Great ride report, I really enjoyed it :)
 

·
Registered
Joined
·
1,871 Posts
Very nice. Was that poison ivy I saw in your last post? I'm very allergic, so I spot it a mile away. lol
 

·
Registered
Joined
·
1,931 Posts
Discussion Starter #17
Wow, that is some awesome country to ride with some really neat history. The image in my head of a "Turnpike" is not at all the "old New London Turnpike" you showed. Really neat roads. Is "old town road" like an old stage route? Kind of reminded me what the Oregon Trial would have looked like had there been trees out here!:D Never would have guessed there being fire towers back east. Weird how we perceive things in a different part of the country. Thanks for sharing!
It is nothing like in the west, but Forest Fires happen in New England as well. Here's a cool news clip:

The old Turnpikes are interesting as well. They were privately built roads that predated the railroads. They would charge a toll for use...hence the existence of "Shunpikes" as well...for the cheapskates who wouldn't pay the tolls.
The problem with the Turnpikes was they would build them straight as an arrow shot...regardless of terrain. It made them very hard and expensive to maintain. The New London Turnpike still runs from Providence, RI to New London, CT... some parts are a main commercial route... and some parts are long abandoned. I will find or take some photos of the part we avoided by using Bell Schoolhouse Rd...it's too tough for Mrs Trip to ride. We also ride the Shetucket Turnpike as part of the Pachaug Enduro Loop in nearby Connecticut.
Here's a photo of the Templeton Turnpike that runs from Templeton, Mass to Fitzwilliam, New Hampshire... right through a swamp!

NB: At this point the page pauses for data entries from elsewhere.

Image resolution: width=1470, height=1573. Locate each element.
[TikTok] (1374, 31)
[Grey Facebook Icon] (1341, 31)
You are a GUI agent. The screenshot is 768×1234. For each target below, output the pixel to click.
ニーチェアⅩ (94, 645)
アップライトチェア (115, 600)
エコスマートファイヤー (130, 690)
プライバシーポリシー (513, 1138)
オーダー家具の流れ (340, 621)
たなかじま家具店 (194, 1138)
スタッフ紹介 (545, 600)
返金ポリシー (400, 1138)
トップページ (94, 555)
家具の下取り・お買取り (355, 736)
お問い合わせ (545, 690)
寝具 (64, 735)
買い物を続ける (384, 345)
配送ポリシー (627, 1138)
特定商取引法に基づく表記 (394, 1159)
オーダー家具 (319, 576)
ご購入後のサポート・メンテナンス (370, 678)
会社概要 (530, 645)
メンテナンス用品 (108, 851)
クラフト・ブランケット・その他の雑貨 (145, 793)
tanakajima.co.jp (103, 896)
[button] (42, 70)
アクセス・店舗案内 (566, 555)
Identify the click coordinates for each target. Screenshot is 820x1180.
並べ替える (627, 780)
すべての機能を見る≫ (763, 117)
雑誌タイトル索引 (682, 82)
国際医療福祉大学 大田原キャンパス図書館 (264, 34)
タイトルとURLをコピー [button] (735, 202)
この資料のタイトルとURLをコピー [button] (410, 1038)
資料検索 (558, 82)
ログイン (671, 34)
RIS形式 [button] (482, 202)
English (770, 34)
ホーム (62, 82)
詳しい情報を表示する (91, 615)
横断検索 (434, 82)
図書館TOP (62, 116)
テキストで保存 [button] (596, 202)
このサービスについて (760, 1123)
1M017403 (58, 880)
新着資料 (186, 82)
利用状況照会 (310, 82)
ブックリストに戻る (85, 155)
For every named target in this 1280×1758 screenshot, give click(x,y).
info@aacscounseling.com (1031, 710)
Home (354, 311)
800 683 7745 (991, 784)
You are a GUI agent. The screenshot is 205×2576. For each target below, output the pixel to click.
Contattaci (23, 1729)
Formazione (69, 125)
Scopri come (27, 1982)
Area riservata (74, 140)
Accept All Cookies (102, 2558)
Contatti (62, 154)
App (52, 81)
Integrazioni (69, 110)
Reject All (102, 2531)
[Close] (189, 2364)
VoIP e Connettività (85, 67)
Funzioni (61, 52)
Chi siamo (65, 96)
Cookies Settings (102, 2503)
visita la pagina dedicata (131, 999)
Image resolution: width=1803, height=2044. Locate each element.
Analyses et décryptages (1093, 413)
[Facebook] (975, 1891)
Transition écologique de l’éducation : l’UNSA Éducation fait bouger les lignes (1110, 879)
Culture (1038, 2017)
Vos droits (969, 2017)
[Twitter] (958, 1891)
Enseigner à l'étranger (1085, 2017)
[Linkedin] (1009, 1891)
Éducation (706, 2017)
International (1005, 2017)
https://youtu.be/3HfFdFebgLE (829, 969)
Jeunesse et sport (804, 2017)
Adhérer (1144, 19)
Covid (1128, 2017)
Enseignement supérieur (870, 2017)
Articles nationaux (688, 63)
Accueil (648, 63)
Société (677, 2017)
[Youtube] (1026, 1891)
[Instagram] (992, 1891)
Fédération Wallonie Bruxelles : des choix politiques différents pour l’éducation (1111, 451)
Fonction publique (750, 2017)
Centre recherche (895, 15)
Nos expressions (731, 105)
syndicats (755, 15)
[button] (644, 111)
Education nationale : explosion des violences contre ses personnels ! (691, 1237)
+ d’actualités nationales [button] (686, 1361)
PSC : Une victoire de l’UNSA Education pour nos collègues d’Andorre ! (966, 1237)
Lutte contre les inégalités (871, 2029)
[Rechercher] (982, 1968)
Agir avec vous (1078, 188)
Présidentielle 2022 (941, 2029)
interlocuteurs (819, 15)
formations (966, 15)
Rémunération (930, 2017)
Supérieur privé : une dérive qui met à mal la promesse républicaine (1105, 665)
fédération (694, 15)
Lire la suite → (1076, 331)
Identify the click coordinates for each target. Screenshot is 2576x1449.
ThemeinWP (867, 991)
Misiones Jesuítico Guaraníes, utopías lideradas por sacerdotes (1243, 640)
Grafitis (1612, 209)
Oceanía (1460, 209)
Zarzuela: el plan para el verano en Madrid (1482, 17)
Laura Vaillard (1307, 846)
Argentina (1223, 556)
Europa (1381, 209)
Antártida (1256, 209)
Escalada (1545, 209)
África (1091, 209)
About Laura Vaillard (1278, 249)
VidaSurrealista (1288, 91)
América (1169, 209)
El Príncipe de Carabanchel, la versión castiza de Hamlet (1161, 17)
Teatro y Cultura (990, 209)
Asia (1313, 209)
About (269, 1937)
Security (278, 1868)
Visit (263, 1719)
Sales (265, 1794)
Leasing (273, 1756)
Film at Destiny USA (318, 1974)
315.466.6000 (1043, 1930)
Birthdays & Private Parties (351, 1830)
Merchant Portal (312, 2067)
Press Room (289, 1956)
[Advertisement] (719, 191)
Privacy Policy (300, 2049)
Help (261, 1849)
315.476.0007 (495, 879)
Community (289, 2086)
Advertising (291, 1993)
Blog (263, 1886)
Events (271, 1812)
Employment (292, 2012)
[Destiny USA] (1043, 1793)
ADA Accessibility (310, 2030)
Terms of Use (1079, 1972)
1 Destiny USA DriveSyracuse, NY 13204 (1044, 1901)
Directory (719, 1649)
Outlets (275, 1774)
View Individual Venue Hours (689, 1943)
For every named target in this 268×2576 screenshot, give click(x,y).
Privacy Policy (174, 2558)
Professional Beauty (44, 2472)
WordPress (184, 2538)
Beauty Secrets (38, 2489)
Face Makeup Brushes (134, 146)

The 'Old Town Roads' is not really a legal term, but they are old roads not generally used or maintained, but still public rights of way. The towns like to keep them on the books, since their highway departments get funding based on the total mileage of roads they have on the books. It is possible for abutting landowners to get control of them, though. So some are good, some not so much. We have not had much luck riding the old Central Pike...the landowner at the western end has threatened riders with a gun... and nobody's looking for a fight. There's a lot of roads because 200 years ago, there were small farms hacking a living from the stony soil spread evenly over the land...most of them cultivated using a hoe! The farmers would carry the rocks to the edges of the fields as the frosts brought them to the surface... over a couple of hundred years, they built the thousands of miles of stone 'fences' that way. By the mid 1800's they had had enough... people went to work in the new factories... Rhode Island was the Silicon Valley of the time.... or they moved west where land was cheap and far more productive.
The good farms then, are often still farms today. New England is the largest re-forested place on Earth... if you look at the old photos from the turn of the last century... there are hardly any trees.
 

·
Registered
Joined
·
1,931 Posts
Discussion Starter #18
Very nice. Was that poison ivy I saw in your last post? I'm very allergic, so I spot it a mile away. lol
I'll bet it is. "Leaves of three, let them be!" Probably one of the first things a kid in New England learns....
 

·
Registered
Joined
·
1,871 Posts
Yep......I have to spray several times a year. My neighbor isn't allergic, so he doesn't ever try to kill it. As a result, it finds its way to my property. I don't know if birds spread it or not, but it's very aggravating. And itchy.
 

·
Registered
Joined
·
678 Posts
Wow, that is some awesome country to ride with some really neat history. The image in my head of a "Turnpike" is not at all the "old New London Turnpike" you showed. Really neat roads. Is "old town road" like an old stage route? Kind of reminded me what the Oregon Trial would have looked like had there been trees out here!:D Never would have guessed there being fire towers back east. Weird how we perceive things in a different part of the country. Thanks for sharing!